Mileage will vary. Some bots will crawl some redirect scripts. Google recently got into quite a bit of bother over it's handling of 302's when controlled via a redirect (common in many CMS systems' links modules).
So it might help, it might not. Ideally you want a pure text link, but you should at least enjoy the traffic (assuming it's an on-topic link) and exposure.
But always worth checking out the returned header anyway.
A 301 is good - a 302 is OK now (I think - certainly wasn't six months ago).
Here are google's guidelines as to how redirects can cause problems, and the errors they can generate (causing googles bot to stop crawling further in that direction):-
Redirect error - Google was unable to completely follow the redirects from this page. Our guidelines suggest that you make every page on your site reachable from at least one static text link, so that we can access these pages easily.Below are some suggestions about using redirects:
Minimize the number of redirects needed to follow a link from one page to another.
Make sure your redirect timer is set for a relatively short period of time.
Avoid using meta refreshes in the <head> statement of your pages.
Redirect loop error - Google began following the redirect but was directed to the same URL more than once. Check to make sure that your redirects don't point to themselves.
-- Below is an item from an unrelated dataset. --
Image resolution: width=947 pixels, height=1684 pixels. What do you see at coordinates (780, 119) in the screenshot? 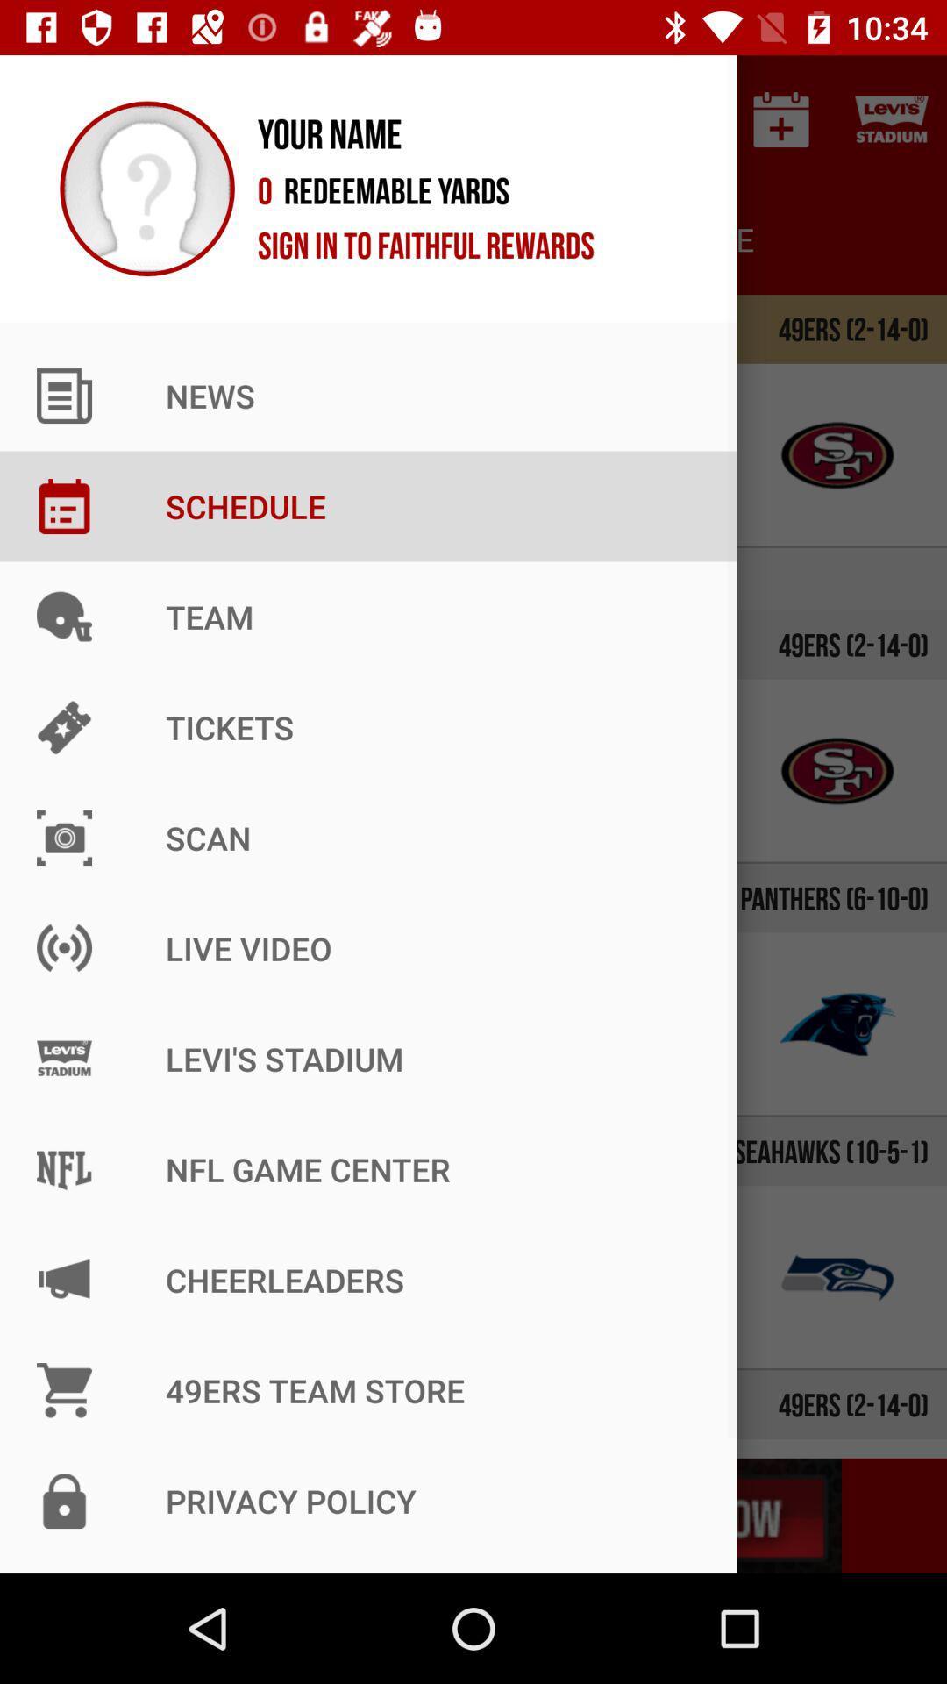
I see `the button on the left to the icon on the top right corner of the web page` at bounding box center [780, 119].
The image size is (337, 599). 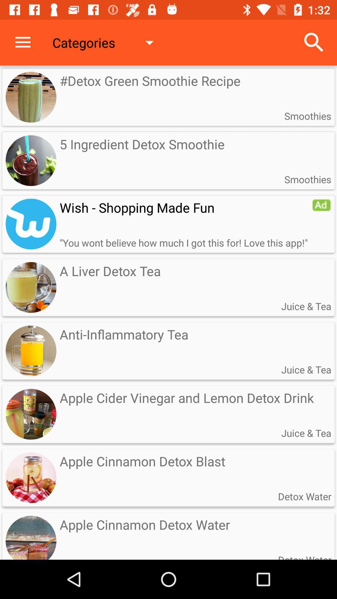 What do you see at coordinates (321, 205) in the screenshot?
I see `icon above the juice & tea item` at bounding box center [321, 205].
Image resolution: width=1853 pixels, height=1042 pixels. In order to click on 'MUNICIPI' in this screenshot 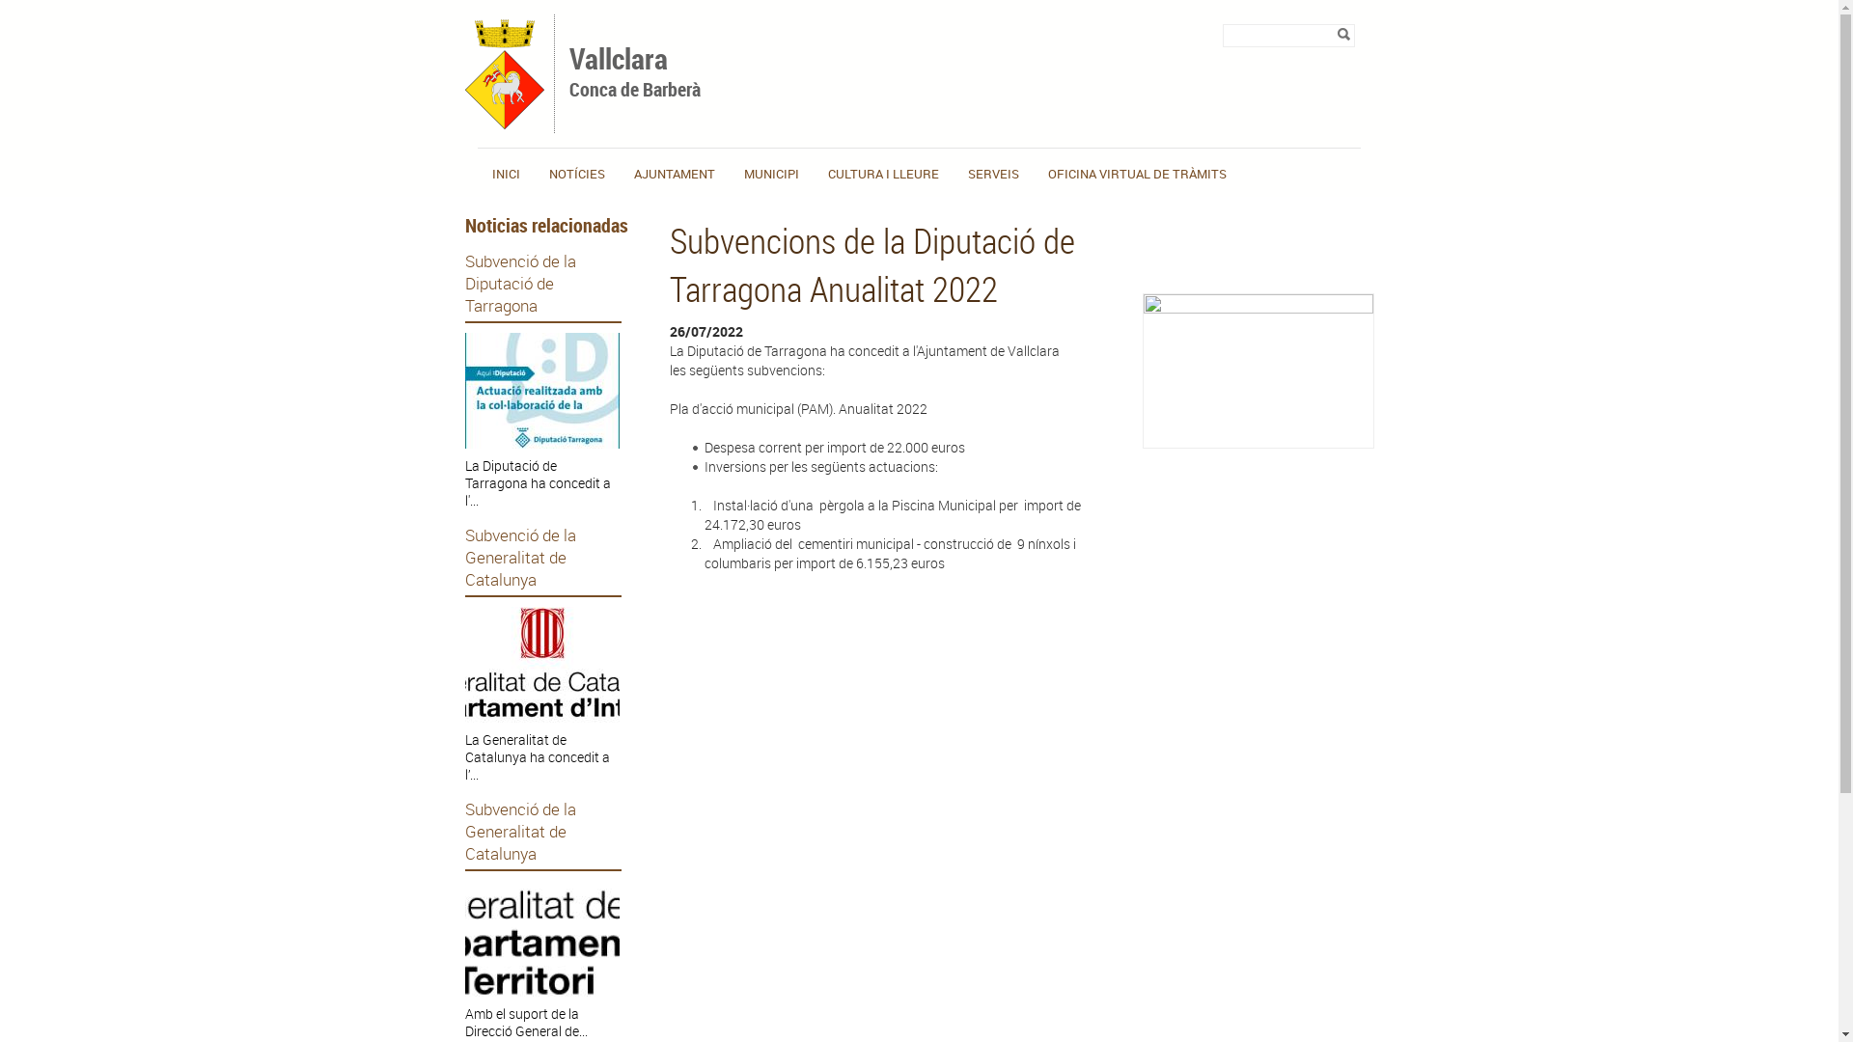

Redirect URL too long - Google encountered a redirect URL that was longer than the suggested maximum in RFC 2616 (255 bytes). Make sure you aren't automatically appending information to the URL (such as a session ID) when you do a redirect. Also make sure that your site allows search bots to crawl your site without session IDs or arguments that track their path through the site.
Invalid redirect - Google followed a redirect from this page but was unable to access that URL. Make sure that your redirects point to valid pages.
Empty redirect - Google found a redirect on this page, but it didn't point to anything, so the Googlebot couldn't follow it. Make sure that all of your redirects are valid and not empty.
I suspect that most other spiders operate on similar principles.
TJ
Matt Cutts (google engineer) had the following to say about 302 redirects:-
Google is moving to a set of heuristics that return the destination page more than 99% of the time. Why not 100% of the time? Most search engine reserve the right to make exceptions when we think the source page will be better for users, even though we’ll only do that rarely.